1. het college van burgemeester en wethouders van Halderberge,
2. [appellant sub 2], wonend te [woonplaats],

tegen de uitspraak van de rechtbank Breda van 5 november 2003 in het geding tussen:

[verzoeker], wonend te [woonplaats],

en

appellant sub 1.

1. Procesverloop

Bij besluit van 21 augustus 2002 heeft appellant sub 1 (hierna: het college) het verzoek van [verzoeker] om handhavend op te treden tegen de exploitatie van een paardenpension op het perceel [locatie] te [plaats] (hierna: het perceel) afgewezen.

Bij besluit van 3 december 2002 heeft het college het daartegen door [verzoeker] gemaakte bezwaar ongegrond verklaard.

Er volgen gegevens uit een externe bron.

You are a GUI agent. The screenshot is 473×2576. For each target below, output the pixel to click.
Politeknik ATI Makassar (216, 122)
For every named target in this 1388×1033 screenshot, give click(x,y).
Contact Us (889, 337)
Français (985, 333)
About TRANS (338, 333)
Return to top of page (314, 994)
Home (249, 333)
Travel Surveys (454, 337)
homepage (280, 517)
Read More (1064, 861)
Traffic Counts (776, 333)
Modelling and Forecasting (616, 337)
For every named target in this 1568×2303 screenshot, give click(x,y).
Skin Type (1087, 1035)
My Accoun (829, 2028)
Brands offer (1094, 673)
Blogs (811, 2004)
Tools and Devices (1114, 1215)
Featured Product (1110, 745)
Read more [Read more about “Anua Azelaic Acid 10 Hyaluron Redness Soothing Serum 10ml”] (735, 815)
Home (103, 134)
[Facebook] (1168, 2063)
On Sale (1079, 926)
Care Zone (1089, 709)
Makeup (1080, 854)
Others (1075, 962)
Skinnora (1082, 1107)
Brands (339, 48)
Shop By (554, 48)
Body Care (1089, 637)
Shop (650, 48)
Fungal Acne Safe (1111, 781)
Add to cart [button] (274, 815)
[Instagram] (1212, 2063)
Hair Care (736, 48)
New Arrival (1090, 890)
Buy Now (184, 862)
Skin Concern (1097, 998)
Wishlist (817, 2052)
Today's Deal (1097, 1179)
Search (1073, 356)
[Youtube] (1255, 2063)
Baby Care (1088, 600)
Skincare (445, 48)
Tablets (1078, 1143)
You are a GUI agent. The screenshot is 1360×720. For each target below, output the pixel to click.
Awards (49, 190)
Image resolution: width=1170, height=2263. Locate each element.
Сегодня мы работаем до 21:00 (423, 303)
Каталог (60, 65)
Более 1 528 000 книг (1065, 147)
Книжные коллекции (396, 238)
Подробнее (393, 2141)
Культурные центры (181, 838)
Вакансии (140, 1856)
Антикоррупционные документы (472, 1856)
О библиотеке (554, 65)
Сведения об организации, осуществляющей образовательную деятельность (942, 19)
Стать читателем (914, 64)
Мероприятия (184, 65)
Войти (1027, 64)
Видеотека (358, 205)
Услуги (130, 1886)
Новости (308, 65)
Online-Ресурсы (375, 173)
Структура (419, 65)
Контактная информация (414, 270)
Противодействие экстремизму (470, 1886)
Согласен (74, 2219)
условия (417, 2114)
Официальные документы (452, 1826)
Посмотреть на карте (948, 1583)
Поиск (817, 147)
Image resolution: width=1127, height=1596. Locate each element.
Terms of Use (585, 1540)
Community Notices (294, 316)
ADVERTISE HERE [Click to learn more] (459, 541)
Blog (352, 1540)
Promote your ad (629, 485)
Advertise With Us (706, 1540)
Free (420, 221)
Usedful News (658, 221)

Bij uitspraak van 5 november 2003, verzonden op 6 november 2003, heeft de rechtbank Breda (hierna: de rechtbank) het daartegen door [verzoeker] ingestelde beroep gegrond verklaard en de bestreden beslissing op bezwaar vernietigd. Deze uitspraak is aangehecht.

Tegen deze uitspraak hebben het college bij brief van 8 december 2003, bij de Raad van State ingekomen op 11 december 2003, en appellant sub 2 (hierna: appellant) bij brief van 12 december 2003, bij de Raad van State ingekomen op dezelfde dag, hoger beroep ingesteld. Appellant heeft zijn hoger beroep aangevuld bij brief van 12 januari 2004. Deze brieven zijn aangehecht.

Bij brief van 11 februari 2004 heeft [verzoeker] van antwoord gediend.

Na afloop van het vooronderzoek zijn van het college nadere stukken ontvangen. Deze zijn aan de overige partijen toegezonden.

De zaak is door een meervoudige kamer van de Afdeling verwezen naar een enkelvoudige.

De Afdeling heeft de zaak ter zitting behandeld op 22 juni 2004, waar het college, vertegenwoordigd door N.J.M.A. Onrust, ambtenaar der gemeente, en appellant in persoon, bijgestaan door mr. G.H. Blom, gemachtigde, zijn verschenen. Voorts is daar verschenen [verzoeker], in persoon en bijgestaan door mr. G.L.M. Teeuwen, gemachtigde, zijn verschenen.

2. Overwegingen

2.1. Appellant exploiteert op het perceel een rundveehouderij en een paardenfokkerij. De bedrijfsactiviteiten zijn gericht op het fokken van paarden, de opfok van jonge paarden en het africhten en verzorgen van paarden voor derden. Op 15 november 2001 is aan appellant bouwvergunning verleend voor een overdekte rij- en africhthal ten behoeve van agrarische bedrijfsactiviteiten. In deze rij-en africhthal stelt appellant ruimte beschikbaar voor het stallen van paarden van derden (pensionpaarden). De graslanden worden gebruikt voor winning van voer, beweiding van de paarden en inscharing van de runderen.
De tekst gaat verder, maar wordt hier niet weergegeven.